How might the emergence of hospital-at-home impact hospital finances in any direction?
There’s a lot to unpack there. Number one, in many ways, hospital-at-home is beneficial to patients not only per cost, but there can be potential reduced mortality. And to your point about you’ve seen one you’ve seen one, that’s true, and not a lot of hospitals have cracked the code on how to deliver hospital-at-home economically. But this expansion of remote monitoring tools as well as in some instances, virtual nursing, will play a role. So hospitals with those capabilities and can invest in the concept—it can be a profitable service that is delivering solid care at lower cost and better patient outcomes and satisfaction. But certainly, many organizations I’ve spoken to have been struggling to evolve those programs forward. I think we’ll continue
How do you see the ongoing evolution of value-based contracting in the context of the financial health of hospitals and health systems going forward?
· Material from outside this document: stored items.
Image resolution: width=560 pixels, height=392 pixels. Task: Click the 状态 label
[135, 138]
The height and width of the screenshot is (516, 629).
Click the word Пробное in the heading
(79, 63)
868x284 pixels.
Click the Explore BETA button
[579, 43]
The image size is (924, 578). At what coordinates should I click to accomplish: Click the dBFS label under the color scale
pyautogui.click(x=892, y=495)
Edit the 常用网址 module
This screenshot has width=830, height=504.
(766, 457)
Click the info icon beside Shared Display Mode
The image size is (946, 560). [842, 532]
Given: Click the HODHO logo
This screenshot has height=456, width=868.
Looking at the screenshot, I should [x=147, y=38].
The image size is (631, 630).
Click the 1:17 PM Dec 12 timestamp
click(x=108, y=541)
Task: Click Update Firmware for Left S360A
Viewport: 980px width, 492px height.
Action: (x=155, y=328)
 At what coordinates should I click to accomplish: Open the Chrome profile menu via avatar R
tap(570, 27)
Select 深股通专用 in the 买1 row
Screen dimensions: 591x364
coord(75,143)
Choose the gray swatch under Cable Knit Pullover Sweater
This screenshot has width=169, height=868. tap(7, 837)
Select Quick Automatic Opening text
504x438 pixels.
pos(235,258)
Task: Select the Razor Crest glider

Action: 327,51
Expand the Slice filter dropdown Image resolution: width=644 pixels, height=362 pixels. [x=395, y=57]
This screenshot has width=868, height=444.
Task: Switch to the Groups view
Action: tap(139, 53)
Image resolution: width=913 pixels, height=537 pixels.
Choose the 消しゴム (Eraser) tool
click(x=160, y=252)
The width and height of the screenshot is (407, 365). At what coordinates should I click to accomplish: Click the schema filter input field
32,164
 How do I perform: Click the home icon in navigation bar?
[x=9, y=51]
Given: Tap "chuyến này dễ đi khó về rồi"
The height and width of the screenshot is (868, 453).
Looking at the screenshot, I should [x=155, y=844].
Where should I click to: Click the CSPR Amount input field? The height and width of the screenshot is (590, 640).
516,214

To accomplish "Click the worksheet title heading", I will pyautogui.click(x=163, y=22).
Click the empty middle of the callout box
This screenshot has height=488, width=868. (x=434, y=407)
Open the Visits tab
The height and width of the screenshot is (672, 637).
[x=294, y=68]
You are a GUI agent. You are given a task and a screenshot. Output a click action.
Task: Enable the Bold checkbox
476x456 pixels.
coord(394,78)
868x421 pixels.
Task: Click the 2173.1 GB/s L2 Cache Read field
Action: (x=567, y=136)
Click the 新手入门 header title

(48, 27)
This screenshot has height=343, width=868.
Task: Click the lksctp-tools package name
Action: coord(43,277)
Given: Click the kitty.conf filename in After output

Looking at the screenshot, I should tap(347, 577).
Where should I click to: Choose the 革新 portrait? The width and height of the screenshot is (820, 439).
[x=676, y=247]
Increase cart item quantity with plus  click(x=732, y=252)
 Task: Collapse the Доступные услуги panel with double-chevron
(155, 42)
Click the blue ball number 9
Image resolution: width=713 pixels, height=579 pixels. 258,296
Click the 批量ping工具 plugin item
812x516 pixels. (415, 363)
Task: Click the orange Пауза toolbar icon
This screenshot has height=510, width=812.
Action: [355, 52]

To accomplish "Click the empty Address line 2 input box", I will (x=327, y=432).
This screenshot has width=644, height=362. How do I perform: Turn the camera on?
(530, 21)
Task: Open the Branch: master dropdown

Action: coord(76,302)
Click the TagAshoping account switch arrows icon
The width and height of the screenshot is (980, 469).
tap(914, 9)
Generally, I would say that in most areas, this notion of challenged payer mix or the payer mix shifting more towards governmental, and higher rates of uninsured and underinsured, will be challenging, especially in the context of an aging population. But necessity is the other of invention. And many more organizations are moving into value-based arrangements, and even capitation. And some organizations have done well. But it takes a fundamental shift of thinking as you move into that space. Fee-for-service-type reimbursement programs will continue to be challenged, and we’ll continue to see that shift into value-based arrangements.